Enter the ‘Source Code,’ have mind blown

By Drew Hunt

French director Jean-Luc Godard once said, “Cinema is not the station. Cinema is the train.” There’s a distinct air of truth to that. If movies are meant to provide an experience that transports us to some place new, a train is an accurate analogy. Meanwhile, the station represents cogitation: a space to reflect on the journey.

Keeping this in mind, the new movie “Source Code” is in some ways a rumination on the nature of cinema. In other ways, it’s a sleek sci-fi action flick brimming with adventure and intrigue. Dexterously directed by Duncan Jones—the man behind 2009’s buzz-worthy flick “Moon”—“Source Code” is grippingly entertaining.

In the film, Jake Gyllenhaal stars as Captain Colter Stevens, a U.S. Army helicopter pilot on duty in Afghanistan. Somehow, Stevens wakes up aboard a Chicago-bound commuter train in the body of a stranger. He quickly learns he’s taking part in a secret government mission to find a terrorist who bombed the train and threatened to detonate more. Using a new technology called “source code,” he is able to inhabit the memory of recently deceased individuals for the last eight minutes of their lives—which is exactly how long Stevens has to find the culprit.

Forcing him to take part in the mission is the mad scientist—Jeffrey Wright—behind the “source code” technology and his genial assistant Carol Goodwin—played by Vera Farmiga. Unwilling to give Stevens the whole story, their deliberate ambiguity gives the film its intrigue. They make one thing clear: What’s done is done. The people on the train are dead and there’s no saving them. This makes things difficult for Stevens, who is falling in love with one of train’s passengers—played by Michelle Monaghan.

This quickly becomes the film’s central conflict. As Stevens spends more time in this doomed reality, he becomes more convinced he can save it. Stevens is aware the people on the train are essentially figments of his imagination, yet he wants to see them live—even if their “reality” no longer exists.

“Source Code” becomes less about saving the world and more about shaping it. Stevens’ heroism is Jones’ way of illustrating the impact we have on our lives. It’s a delicately humanist exploration that subverts elements of sci-fi.

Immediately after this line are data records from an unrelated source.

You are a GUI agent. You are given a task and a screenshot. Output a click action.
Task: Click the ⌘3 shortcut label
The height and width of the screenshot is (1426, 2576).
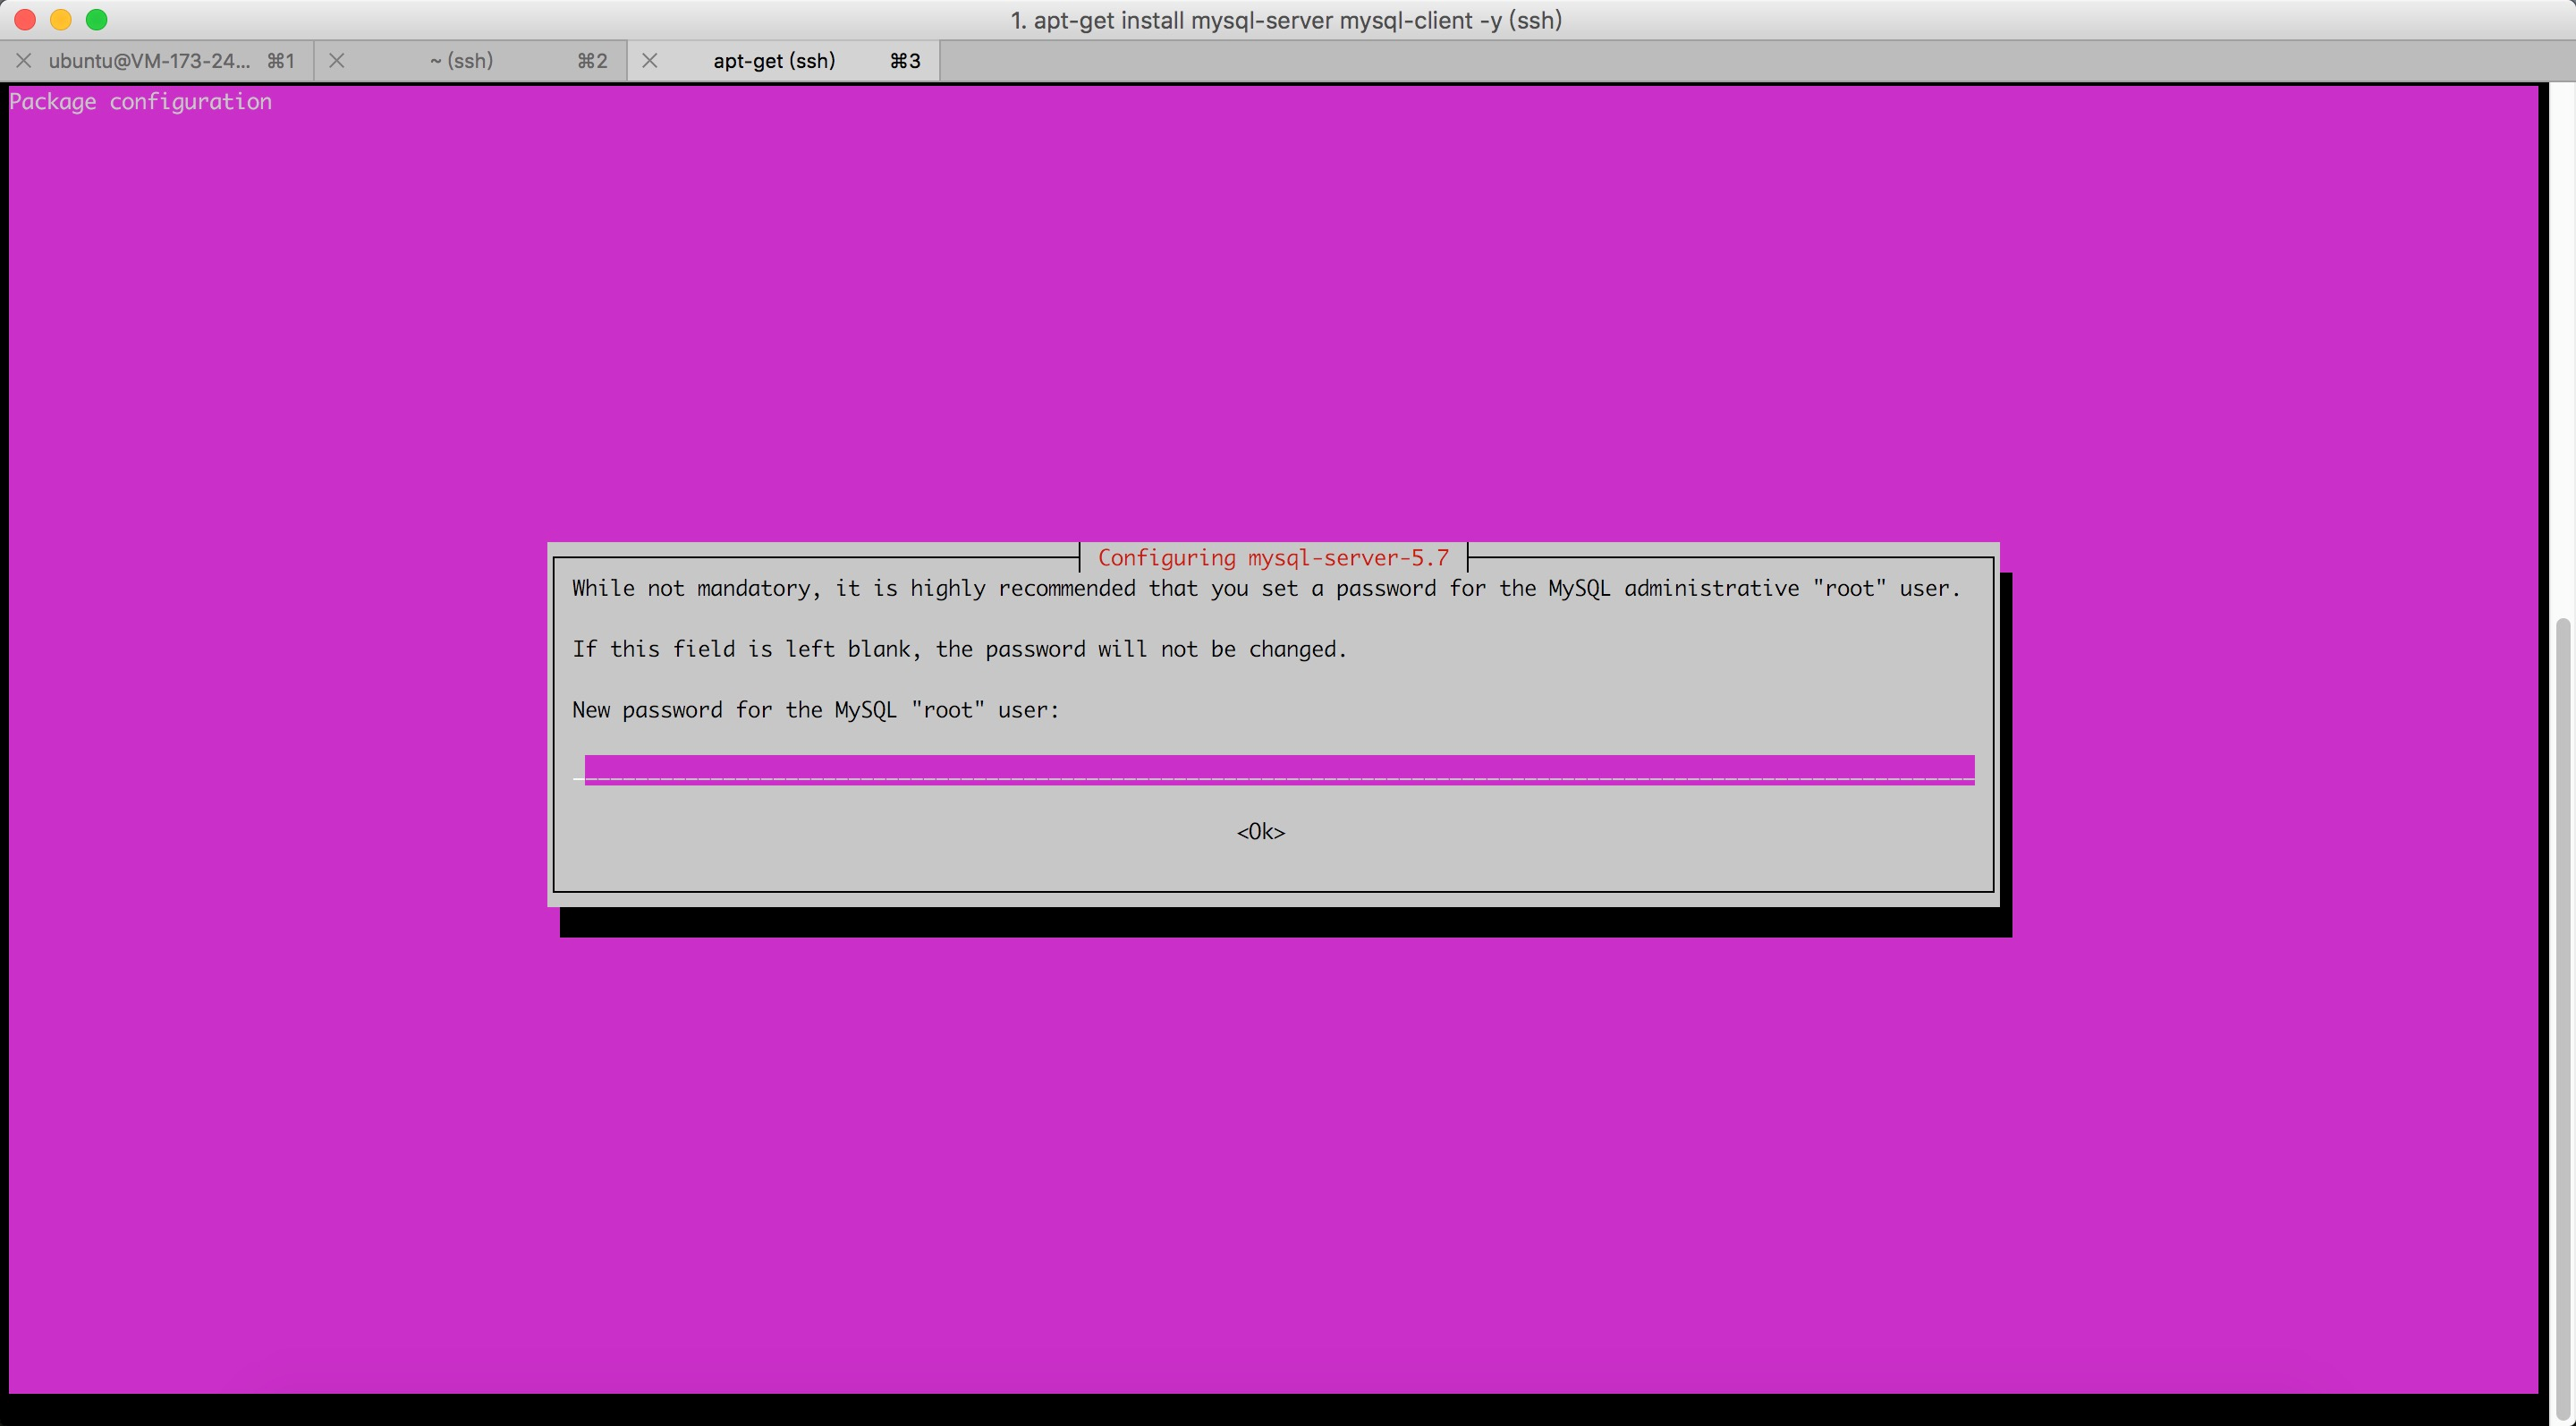pos(905,61)
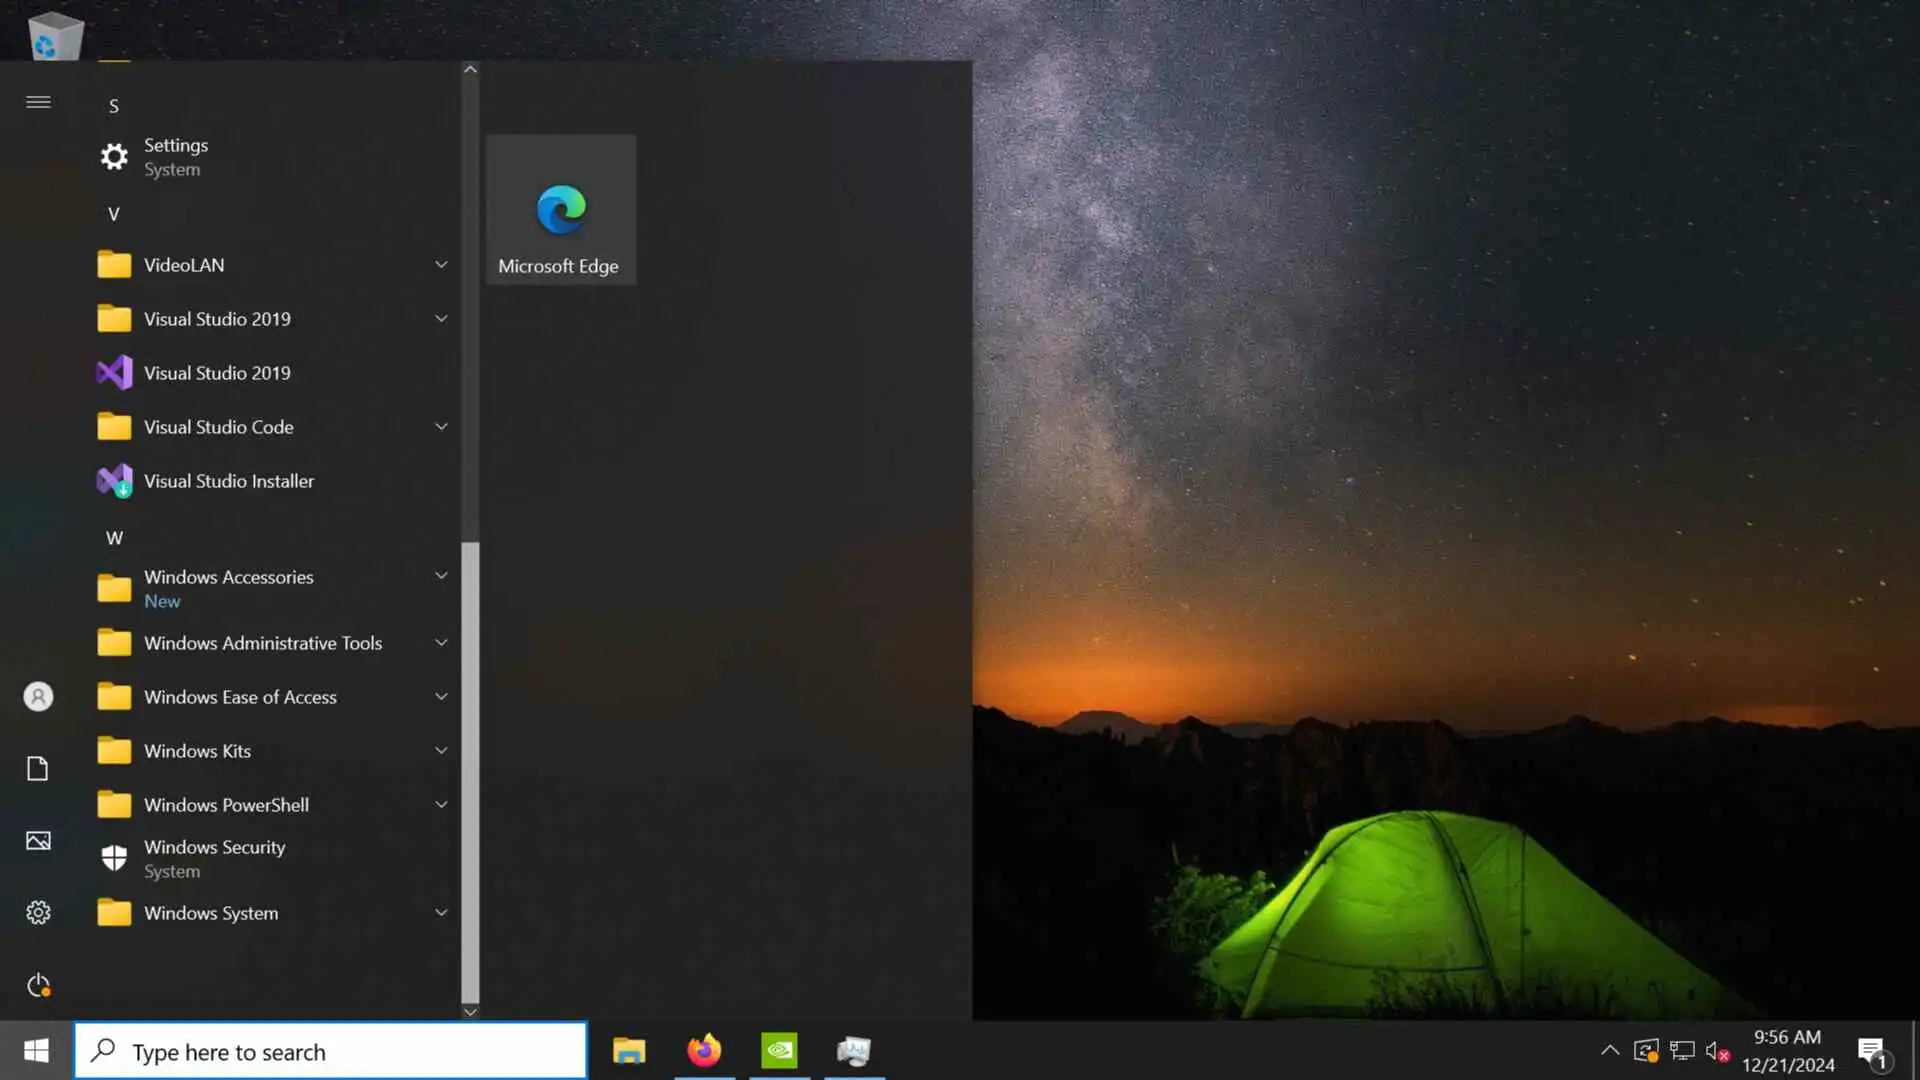
Task: Expand Windows PowerShell folder chevron
Action: [x=441, y=805]
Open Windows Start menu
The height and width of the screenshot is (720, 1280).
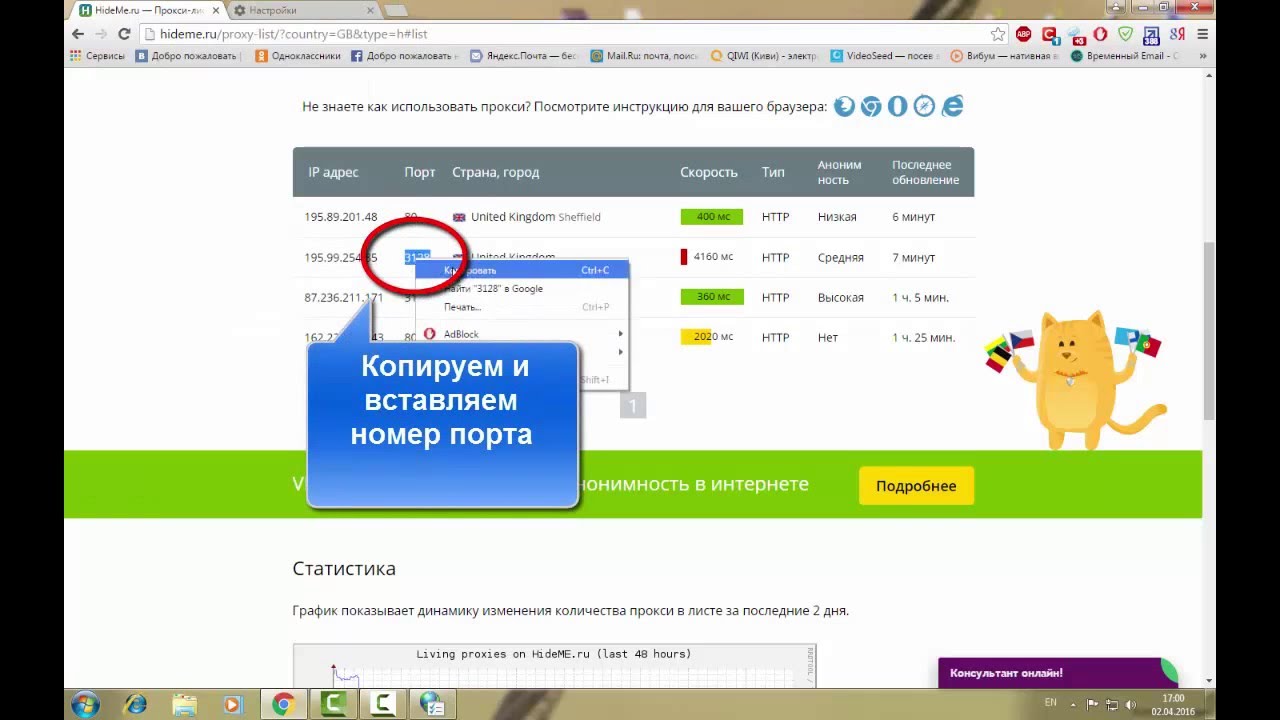coord(85,704)
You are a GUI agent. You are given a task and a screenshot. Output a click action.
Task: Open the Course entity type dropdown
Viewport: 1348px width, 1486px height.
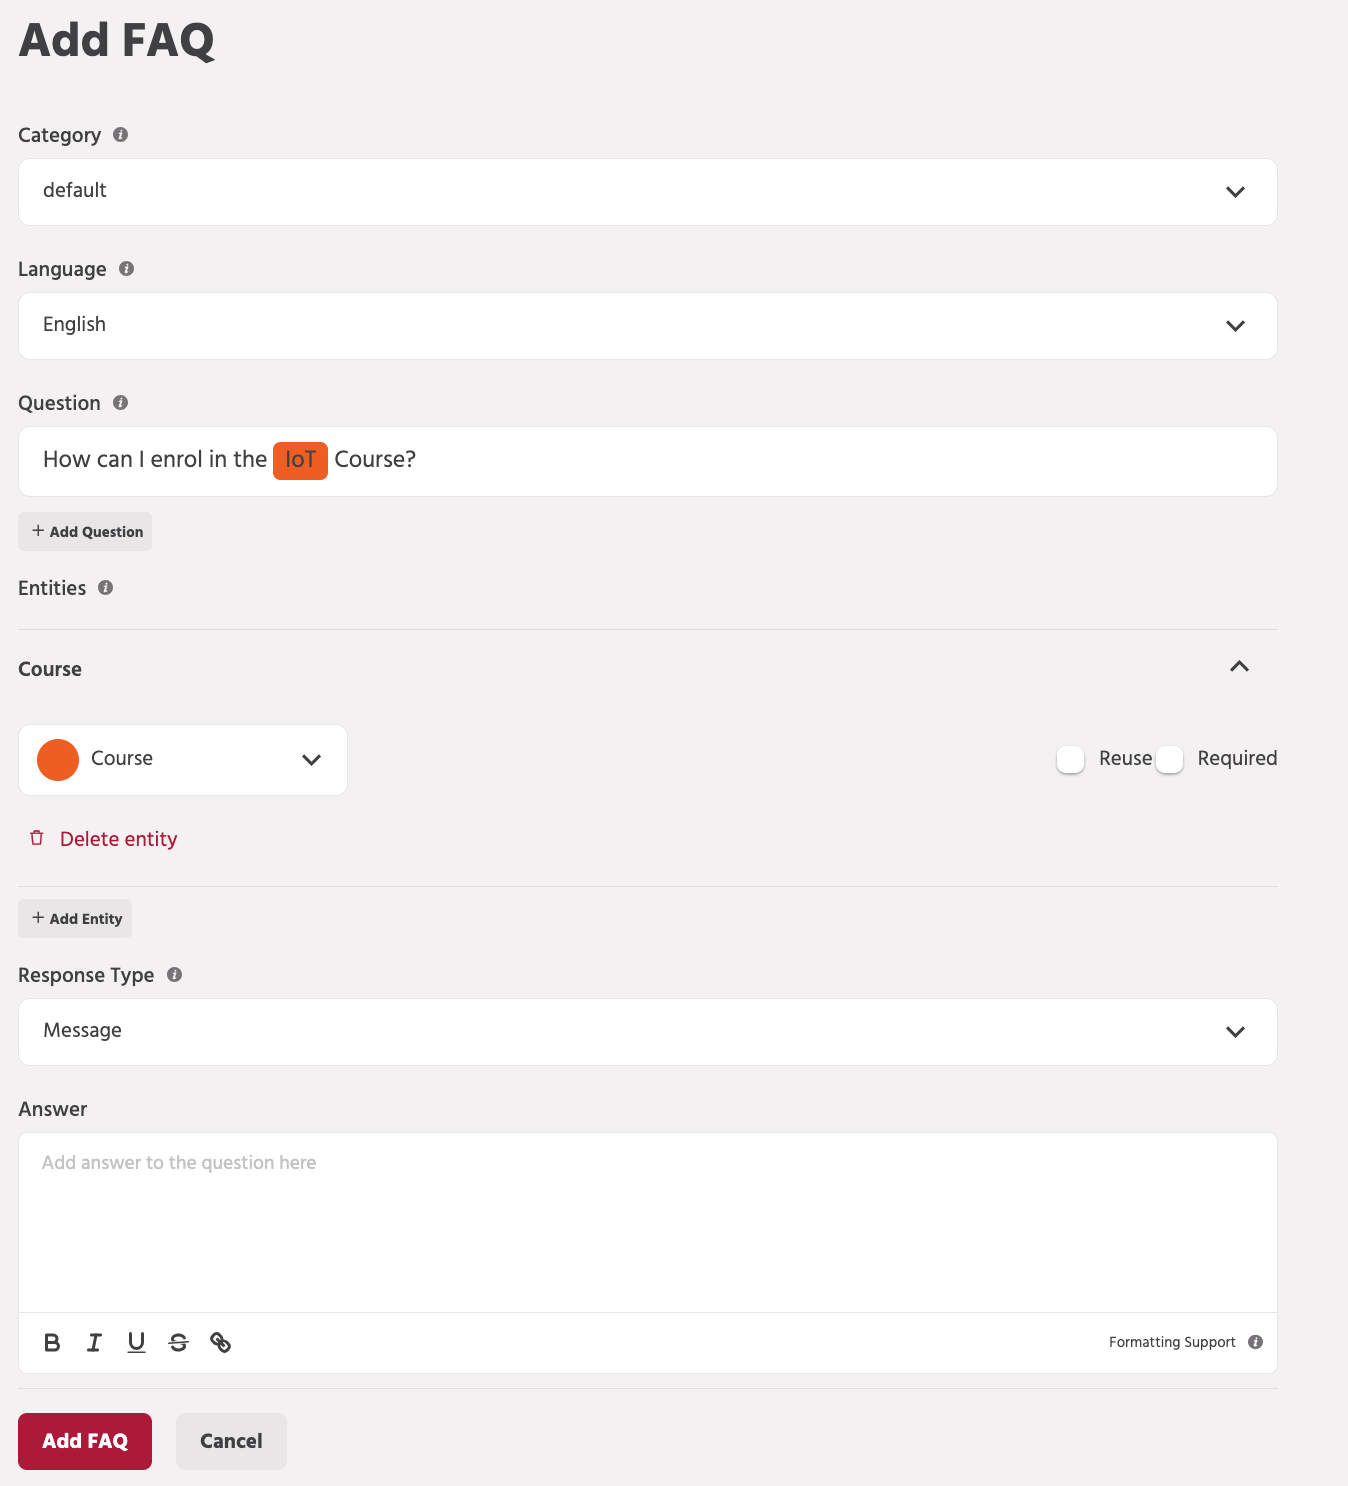tap(183, 760)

Jones has shown a proclivity for intelligent sci-fi filmmaking. “Source Code,” despite its broad premise, has a wry cleverness that keeps the film from being formulaic. Like all great genre directors, Jones makes the rules work for him and not the other way around.

The film unfolds methodically as Stevens relives the same eight minutes over and over again. What sounds like rigid gimmickry makes for interesting narrative, vignette-like structure allowing Jones to experiment with rhythmic editing techniques. Each sequence within the source code follows a certain set of visual cues, but Jones is quick to play with form and style. No two “source codes” are alike, visually or thematically.

And while “Source Code” surveys many avenues of memory and fatalism, it explores the movie-going experience as a whole.

If Godard is right when he says, “Cinema is the train,” what happens when the train stops before it reaches the station? Or more specifically, what happens when the train is destined to repeat itself every eight minutes? As Stevens sets out to create a new reality—or, in keeping with the analogy, a new station—for a group of recently departed people, Jones demonstrates film’s ability to show us new perspectives.